If this happens the NOTIFICATION should be responded to not with an
ordinary UPDATE but with one that is either a new Message Type or else
an UPDATE that has a very unambigious field which is sure not to be
confused or corrupted, signaling that this is a re-try of a previous
UPDATE and, if it can't be parsed, don't make that same NOTIFICATION
again.

But if your ultimate attempt is to ask the peer for the information
you need to effect a WITHDRAW, then you could just invent a way to
demand the peer send you that WITHDRAW.  The cool thing about that is,
then the peer can actually have knowledge of what route is broken.  It
could save that information to support investigation of the problem on
both sides of what may be an eBGP session.  At minimum, it could mark
the RIB entry so it knows that route is not advertised to you, and
this could be available on the CLI.

Now, I am not thinking that anyone will jump to implement your idea,
but my knee-jerk was "oh no!" and really, your idea has real serious
technical advantages.  Of course you observe that it has some
disadvantages too (more state on sender side.)  If one were inventing
"BGP 5" surely this ability would be sensible.  Maybe it is even a
sensible Capability for BGP today.  After all, the vendor can always
allow the operator to deactivate the Capability if they wish.

> Maybe this could be handled via another UPDATE Attribute - the
> identification for an UPDATE itself?
> Then refer to this in the appropriate NOTIFICATION, type 3, new subtype,
> with parameter identifying the problem UPDATE?

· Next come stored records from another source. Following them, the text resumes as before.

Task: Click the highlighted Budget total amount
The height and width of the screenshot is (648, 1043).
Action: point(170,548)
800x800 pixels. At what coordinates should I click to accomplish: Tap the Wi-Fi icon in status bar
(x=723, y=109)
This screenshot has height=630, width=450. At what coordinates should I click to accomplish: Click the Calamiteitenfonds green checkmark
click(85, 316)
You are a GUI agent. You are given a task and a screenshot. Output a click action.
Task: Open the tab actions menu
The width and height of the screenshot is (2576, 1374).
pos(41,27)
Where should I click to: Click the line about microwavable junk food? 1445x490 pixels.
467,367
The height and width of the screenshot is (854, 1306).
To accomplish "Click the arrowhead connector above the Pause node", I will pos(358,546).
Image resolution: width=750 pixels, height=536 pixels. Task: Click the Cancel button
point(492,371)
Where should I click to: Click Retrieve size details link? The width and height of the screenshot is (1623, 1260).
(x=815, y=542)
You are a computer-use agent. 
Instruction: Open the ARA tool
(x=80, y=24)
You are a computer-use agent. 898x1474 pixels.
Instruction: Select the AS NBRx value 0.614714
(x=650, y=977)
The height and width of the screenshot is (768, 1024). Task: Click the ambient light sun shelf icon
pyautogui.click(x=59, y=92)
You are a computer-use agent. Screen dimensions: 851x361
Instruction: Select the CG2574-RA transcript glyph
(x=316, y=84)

As long as the sender doesn't respond with another UPDATE that gets
confused and results in another NOTIFICATION in a loop.  But that is
fixable like I describe above.

> Then there is the question of the original UPDATE (generally on-the-fly
> data). If the error happens soon enough, maybe the sender still has the
> UPDATE in his/her outgoing TCP buffer?

The sender won't have the UPDATE in his TCP buffer because it is
basically guaranteed the receiver will already ACK that segment,
either before or when sending the NOTIFICATION, unless some deep TCP
stack tweaking is done to effect this.  Since the segment is ACK'd
then it will be free'd on the sender side, as there is no reason to
keep it around.  Also, extracting the *malformed* UPDATE NLRI out of
the TCP send buffer to then try to re-send it sounds like a good way
for both the sender and receiver to get confused.

But even if your specific notion of reaching into TCP is bad, your
concept is good and fooling around with TCP just isn't a very good way
to implement it.  The vendors can of course choose to implement it
however they please.

> Otherwise, this would mean having to hold onto UPDATEs for possibly longer
> than desired.

I guess there is no free lunch, but what costs does your idea have
other than spending some RAM to be capable of re-sending the NLRI from
a recent UPDATE, and a little bit of CPU to manage the structure
storing these recent UPDATEs?

> And of course, this pushes the "ACK" further up the stack, from TCP to the
> parent application (BGP). Again, maybe not that bad an idea, but definitely
> non-trivial.

Either it provides a fault tolerance mechanism at the cost of some
RAM+CPU and the sender evicts the information needed to re-send NLRI
after some timeout or memory limit has been reached, or else BGP
Advertisements become less of a simple advertisement and a little
closer to a request/response, except the response isn't anything more
than "understood," not like LDP where responses are requests for LSP
setup, etc.

Anyway, I think your idea is clever, but has about zero chance of
being liked by most people, because it is not that easy to implement
and the frequency of need for it to actually mitigate or prevent an
outage is extremely low.  If I were inventing "BGP 5" I would not
include the requirement for a sender to be able to re-transmit
information from an already-transmitted Message because this could
really be difficult on route-reflectors after major events, certainly
on ASBRs at IXPs or with many eBGP customers receiving DFZ, IXP
route-servers, and so on.  Instead I would just invent BGP 5 to have a
more robust Message structure and be done with silly errors that are
difficult to recover from.  By the time you go to the effort to
program your feature, you might as well just program a superior
Message structure and not have any CPU/RAM expense for
already-transmitted data.

Just my $0.02.
-- 
Jeff S Wheeler <jsw@inconcepts.biz>
Sr Network Operator  /  Innovative Network Concepts